Alvin Ailey American Dance Theater 2010
14 September - 23 October 2010

Press Reviews

Kelly Apter, The Scotsman

When they’re out on tour, the dancers in Alvin Ailey American Dance Theater end every show performing Revelations. Would that we could all end each day watching it. For there are moments in Alvin Ailey’s 1960 work that are as close to perfection as dance gets. Gravity-defying leaps, muscle-clenching steadiness, perfect leg extensions – and the kind of joyous movement that sends your hands clapping, body swaying and heart soaring. But Revelations is so much more than that. Be you atheist or believer, Ailey’s homage to the traditional spiritual songs of the American South can reach out and touch an audience like few other works.

That said, Christopher Huggins also moved us in all the right ways with his incredibly poignant Anointed. Choreographed to mark the imminent departure of artistic director Judith Jamison (the woman who took over the company after Ailey’s death in 1989) the piece overflows with emotion. Moby’s stirring score forms the perfect backdrop for Huggins’ movement, which goes from a tender duet between Jamison and Ailey, through a powerful all-female ensemble piece, to a wonderful celebration of the company as a whole.

Read more

Jenny Gilbert, The Independent

There is nothing in Britain like Alvin Ailey American Dance Theater.

It’s not that black or mixed-race dance hasn’t made it into the mainstream. It’s that no dance of any kind has infiltrated the national consciousness the way Ailey’s has, over the pond. For this is a dance company that’s more than an institution, now celebrating its first half-century (the Mattel toy manufacturer has just brought out an Ailey Barbie doll to honour it). With its emotionally charged amalgam of ballet, Broadway and all-round athletic fabulousness, it’s become the embodiment of an ideal, a purveyor of identity, and a national icon on a par with Mount Rushmore.

* [Extracted material]
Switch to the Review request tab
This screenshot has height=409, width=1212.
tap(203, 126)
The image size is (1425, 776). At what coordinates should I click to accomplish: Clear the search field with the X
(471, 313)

* [Tasks to carry out]
**a)** List every person named in the press reviews, in order of first appearance.
**b)** Give everything in the records from the line containing "The image size" down to the end of the records as a Markdown table with columns Row and Line, skipping blank lines.

* [Solutions to the exercise]
**a)**
Kelly Apter
Alvin Ailey
Christopher Huggins
Judith Jamison
Moby
Jenny Gilbert

**b)**
| Row | Line |
|---|---|
| 1 | The image size is (1425, 776). At what coordinates should I click to accomplish: Clear the search field with the X |
| 2 | (471, 313) |